Application to facts did the applicants show beyond reasonable doubt that the respondents no-compliance was willful and mala fide?

[19] I now turn to whether the applicants have proved beyond reasonable doubt that the non-compliance by the respondents of the court order of the 10th May 2012, was willful and mala fide. The ordinary meaning of the word ‘trade’ is the act of buying and selling goods and services. On the papers before me there is no prove that the respondents were buying, selling or rendering services in the name Makakata. The reliance on the photographs, even though hearsay is misplaced because the trading signs seems to have been erected before the dispute which led to the settlement agreement relied on. Moreover, it is clear from the papers that the name Makakata, was in previous use as the citation of the parties proves. They certainly do not show that the respondents are trading at all. And the explanation of the respondents is that they are not trading and have sold the business and third respondent to a third party. The latter allegation stands undisputed.

[20] As for the non-compliance with paragraph 9.2 there is a dispute of fact whether the disk was in the bag which the first applicant took on the 29th May 2012. The applicants did not request that the matter be referred to an oral hearing. And the settlement agreement is silent at paragraph 8.4, and makes no provision on how and when the software and designs were to be furnish to applicants. It is true through that the respondents version is not very clear on this score but I am unable to rule that it is not true without a hearing. The issue relating to the assets is similarly disputed. In my view the full picture emerge on the respondents version which seems to cataloque clearly that the applicant was seeking to force the respondents to hand over some assets which were judicially attached and they were consequently not entitled to.
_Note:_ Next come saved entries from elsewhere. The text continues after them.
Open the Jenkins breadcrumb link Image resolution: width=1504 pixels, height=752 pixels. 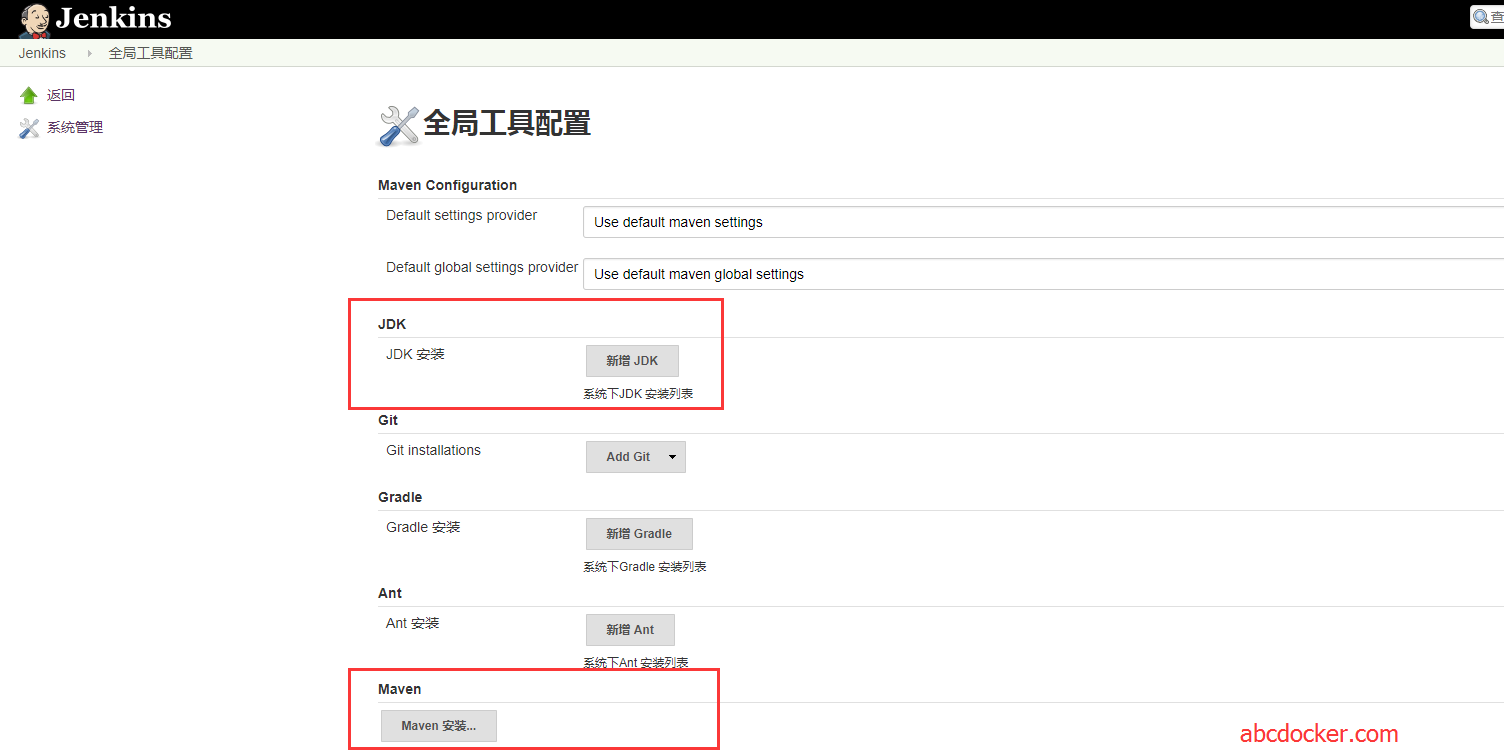tap(42, 52)
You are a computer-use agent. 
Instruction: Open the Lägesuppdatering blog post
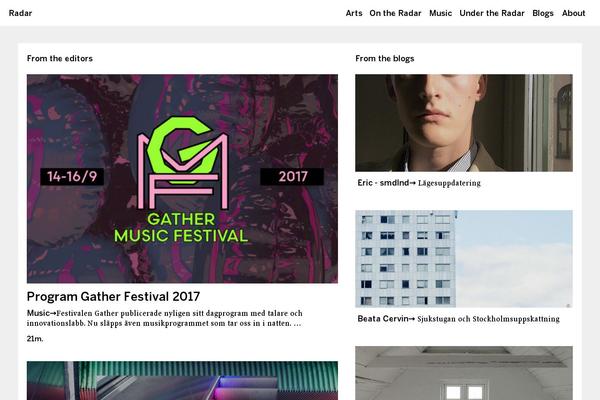click(x=449, y=183)
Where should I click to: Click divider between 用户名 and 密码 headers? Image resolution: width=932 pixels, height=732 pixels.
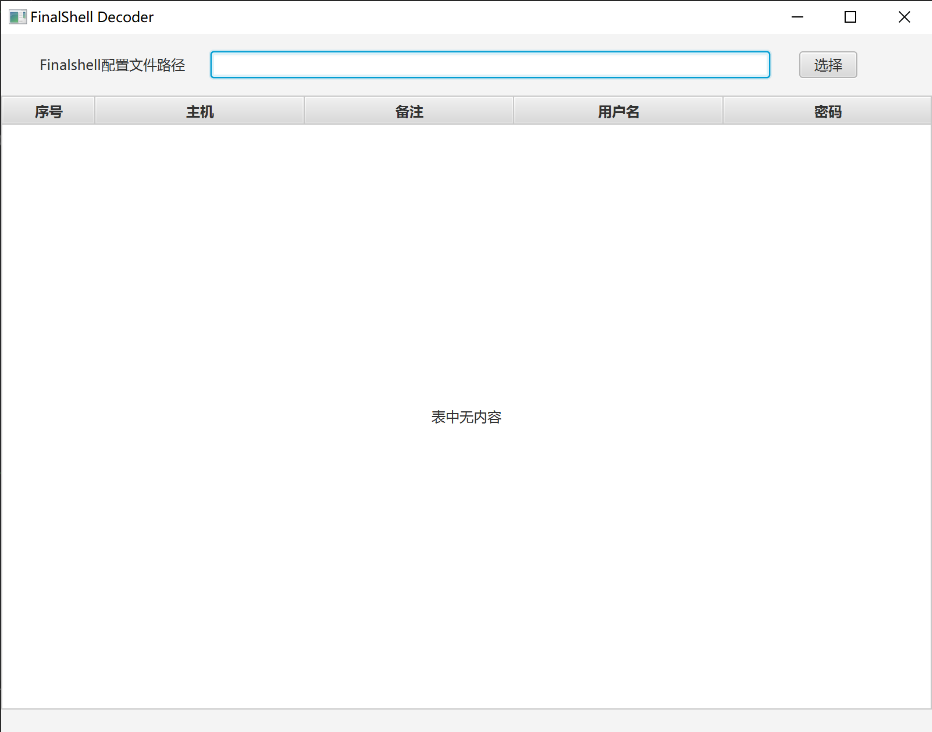click(x=723, y=111)
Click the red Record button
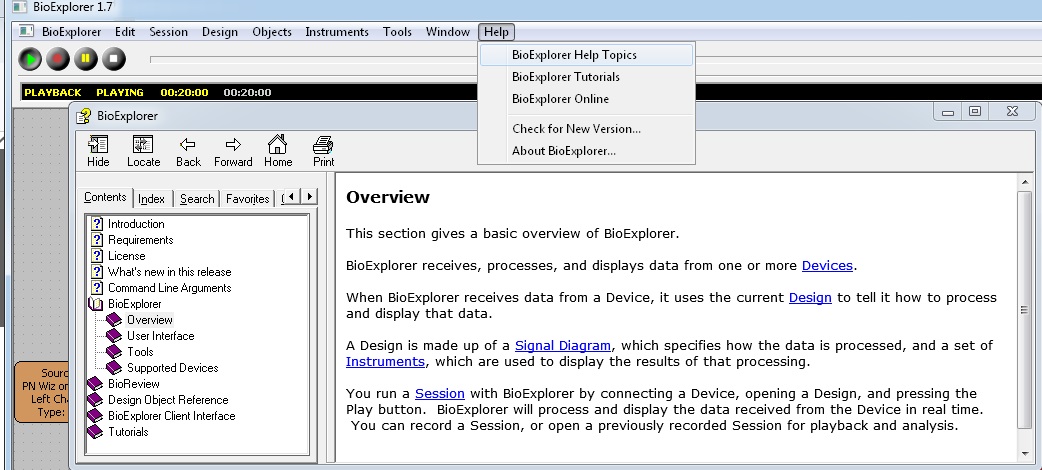 pos(58,58)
The assertions by the applicants about which assets they were entitled to appears to have been an after thought as the list it now relies on was never given to the respondents prior to the launching of these proceedings. The allegation of a lack of assistance is frivolous if the assets on which assistance is sought are unknown.

[21] That conflicting affidavits are not a suitable means for determining disputes of fact is trite. Yet motion proceedings are quicker and cheaper than trial proceedings. Our courts though do not allow a respondent to raise fictitious disputes of fact to delay the hearing of the matter or to deny the applicant an order. There must be bona fide dispute of fact on a material matter. This means that an uncreditworthy denial, or a palpably implausible version, can be rejected out of hand, without recourse to oral evidence. In Plascon-Evans Paints Ltd v Van Riebeeck Paints (Pty) Ltd, 1984(3) SA 623 (A) at 634 -635 the court extended the ambit of uncreditworthy denials. They now encompassed not merely those that fail to raise a real, genuine or bona fide dispute of fact, but also allegations or denials that are so far-fetched or clearly untenable that the Court is justified in rejecting them merely on the papers.
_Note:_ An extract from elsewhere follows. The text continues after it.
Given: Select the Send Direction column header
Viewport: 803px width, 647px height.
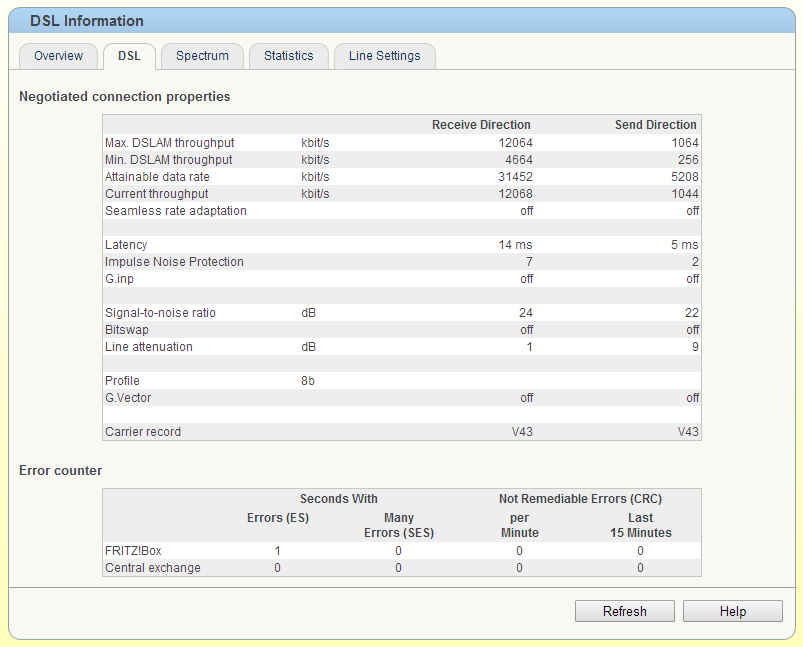Looking at the screenshot, I should pos(655,125).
[22] Practice in this regard has become considerably more robust, and rightly so. If it were otherwise, motion courts might cease functioning. But the limits remain, and however robust a court may be inclined to be, a respondent version can be rejected in motion proceedings only if it is fictitious or so far-fetched and clearly untenable that it can confidently be said, on the papers alone, that it is demonstrably and clearly unworthy of credence.
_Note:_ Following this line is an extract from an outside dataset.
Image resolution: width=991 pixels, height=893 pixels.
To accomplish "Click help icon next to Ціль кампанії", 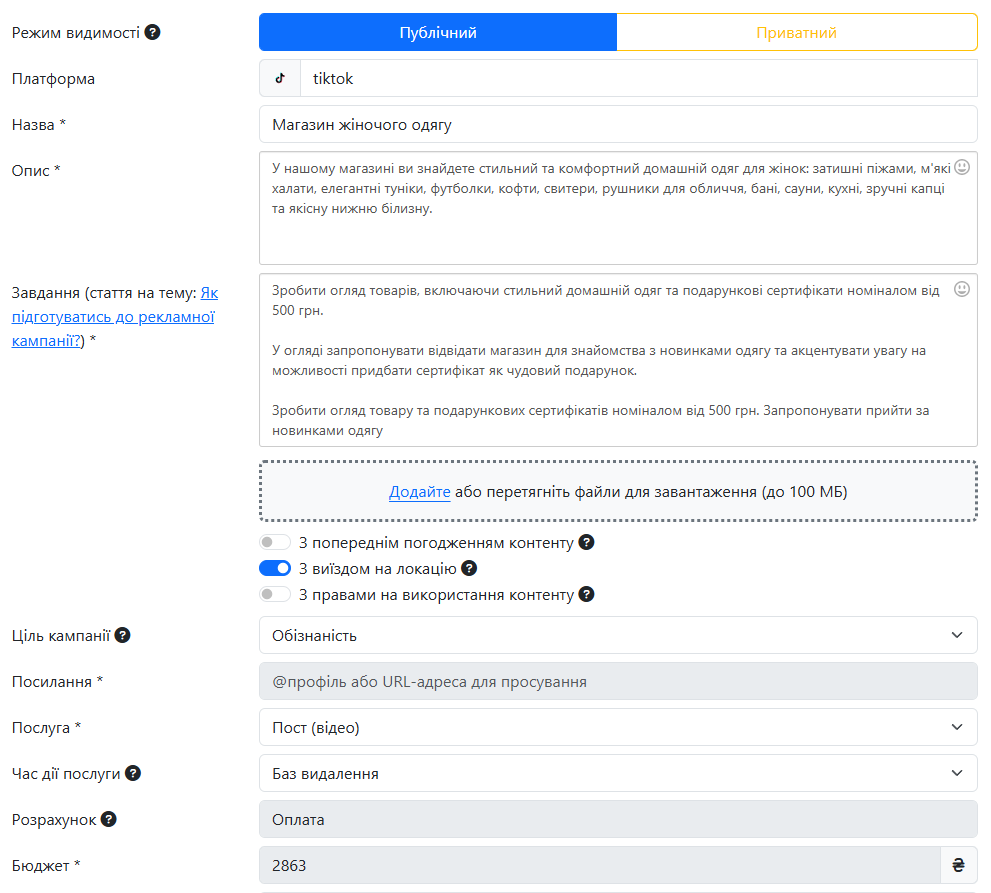I will point(123,635).
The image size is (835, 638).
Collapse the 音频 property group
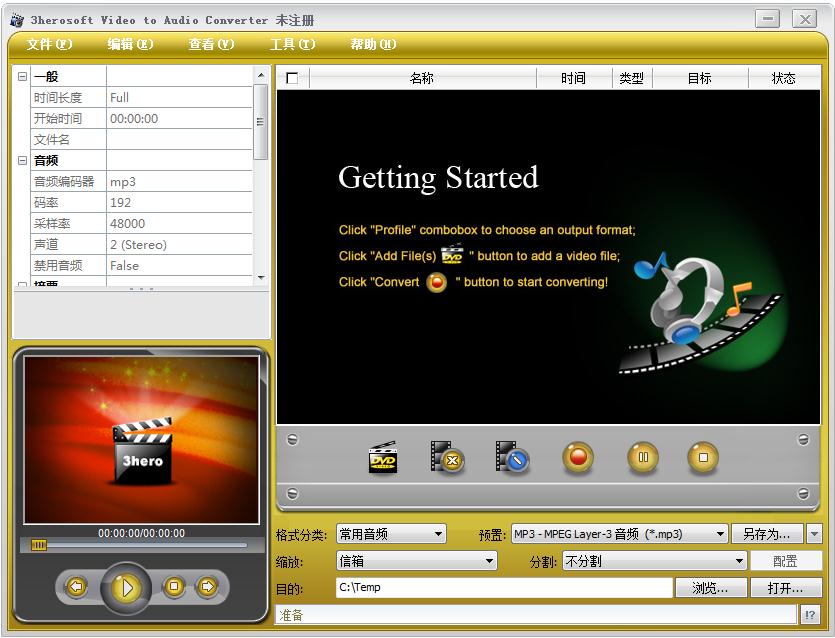22,160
[23] On the affidavits alone there certainly appear to be gaps and insufficiencies in the account tendered. Despite this, I do not think that the assertions of the respondents can be rejected as fictitious or as so implausible as to warrant dismissal without recourse to oral evidence or palpably uncreditworthy, without it being afforded an oral hearing.

[24] In the light of the proper approach to deciding factual disputes in motion proceedings, I should add that on the particular form of process the parties committed themselves to in this case I do not think that it would make any difference had the onus been only proof on balance of probabilities. The accepted approach requires that, subject to robust elimination of denials and fictitious disputes, the court must decide the matter on the facts stated by the respondent, together with those the applicant avers and the respondent does not deny. On that approach, the respondents factual assertions, including those regarding their state of mind, must be accepted as established. The proven facts thus establish more than just a reasonable doubt, but a factual picture that entails acceptance of the respondents version; though that is incidental to the form of the proceedings before us.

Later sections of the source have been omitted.